There was a small Catholic women's college in Germersheim, and we sometimes arranged to have some students accompany us to mass, in exchange for accompanying them on post to see American movies we showed in the Special Services club.  Admittedly,  our overtures to the young women were not totally ecumenical.  A priest from the church who spoke 
English and served as a chaplain at the college was friendly to the G.I.s and he encouraged the Catholic soldiers to attend the church and he invited the rest of us to various events.  


He suggested that we might find it edifying to join a  20th anniversary of Kristal Nacht tour led by an older priest who witnessed mob actions against the Jews in the community.  The invitation came after a discussion some of we Protestant soldiers had with some college students and the priest.  I am a Lutheran.  I was in town on Reformation Sunday that year and commented that there were no services to observe that important day in the Protestant liturgical calendar.  The priest pointed out something I had not been aware of.  
The organizers of Kristal Nacht had used a tract written by Martin Luther to motivate the public into accepting and helping with the attacks on the Jewish communities.  They cited and quoted Luther's On the Jews and Their Lies (Von den Juden und ihren Lügen).  Among the things Luther said in that 65,000-word tract were:

  • the Jews are "full of the devil's feces ... which they wallow in like swine."
  • the synagogue is an "incorrigible whore and an evil slut."
  • synagogues and schools [should] be set on fire, their prayer books destroyed, rabbis forbidden to preach, homes razed, and property and money confiscated. 
  • the Jews  should be shown no mercy or kindness and  afforded no legal protection.
  • these "poisonous envenomed worms" should be drafted into forced labor or expelled for all time.
  • "[w]e are at fault in not slaying them."
 Earlier in his career, Luther had defended and commiserated with the Jews for the ill treatment they have received in the Middle Ages.

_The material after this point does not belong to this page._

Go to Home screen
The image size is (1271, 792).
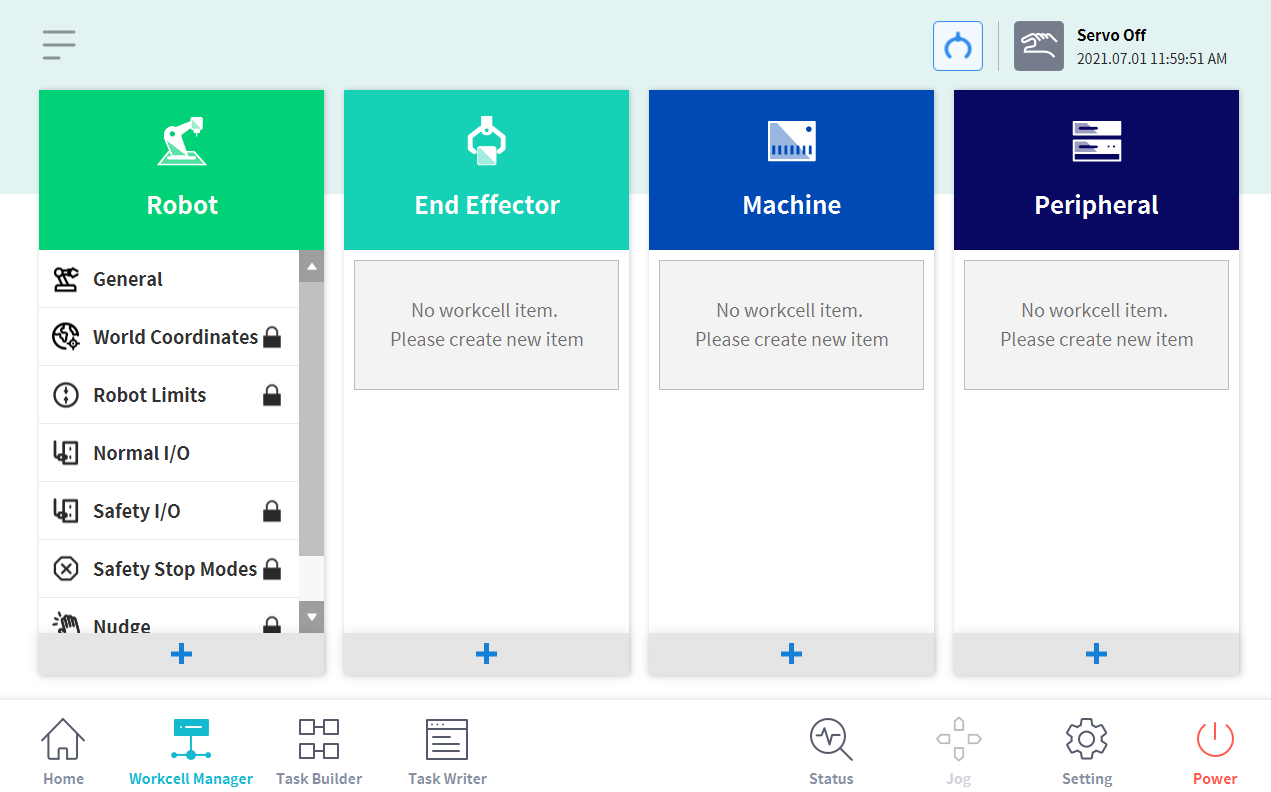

What led to his vicious anti-Semitism is much commented on by historians and theologians, but Hitler cited him as superb reformer, and   On the Jews and Their Lies was used at Nazi rallies to enflame the German populace against the Jews. The book was used as a justification for Kristal Nacht, which is cited as the initial action of the Holocaust. Kristal Nacht was Martin Luther's birthday.

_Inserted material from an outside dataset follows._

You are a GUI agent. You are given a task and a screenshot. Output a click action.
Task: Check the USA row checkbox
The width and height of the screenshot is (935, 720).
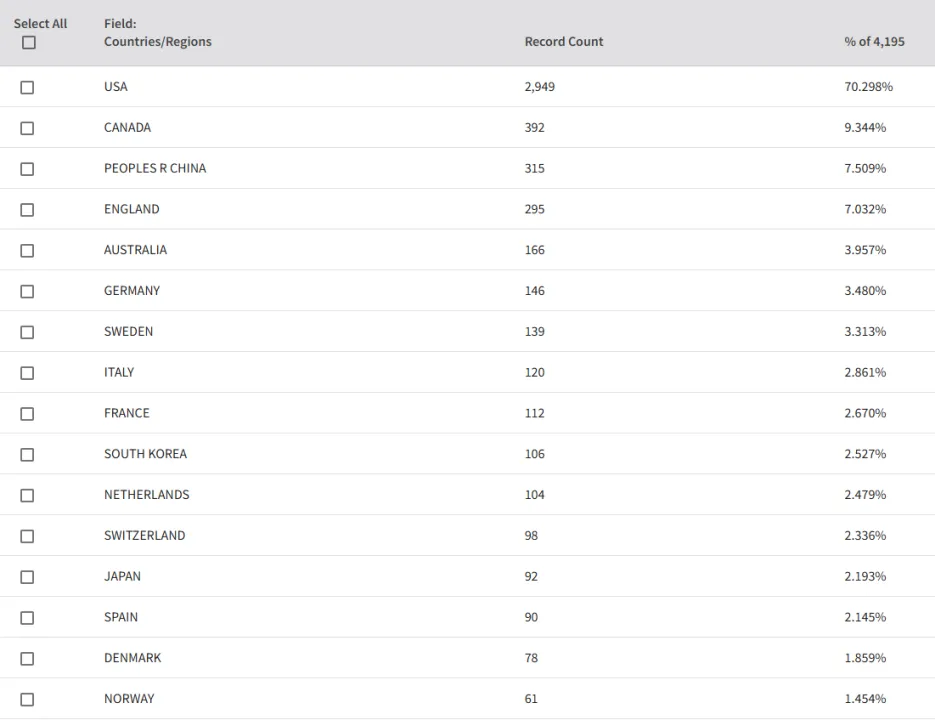pos(27,87)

 There were actually two tours involved.  On a Sunday afternoon before the Kristal Nacht anniversary,  we traveled to towns neighboring Germersheim where synagogues had been burned:  Speyer, Landau, and Karlsruhe.  The Germersheim synagogue was spared.  We visited that on a dark and dank evening of the anniversary day.  The elderly priest said that there were fewer than ten Jews in Germersheim at the time.  Their synagogue was appropriated by some Storm Troopers and the people were shipped out of Germersheim shortly after.  The story of that Jewish community was that some people from the neighboring towns where synagogues were set ablaze and Jewish men were being arrested came to the town looking for refuge and safety from the raging Storm Troopers. They were told that the synagogue was not a safe haven, and what happened to them was not explained.  The elderly priest told some stories about the night, and we got the impression that he was involved in hiding the refugees.  It was a spooky night, and the stories of families torn apart and men sent off to concentration camps never to be seen again had a fitting setting.  The priest explained that some of the people arrested in Speyer and Karlsruhe were released under the promise that they were making arrangements to leave Germany.  However, many did not make the deadline and were sent to the death camps.  


Some years ago, a man I served with at Germersheim sent me a photo of a plaque that had been erected on the building where the synagogue was.  It doesn't tell the story of why that synagogue is longer there.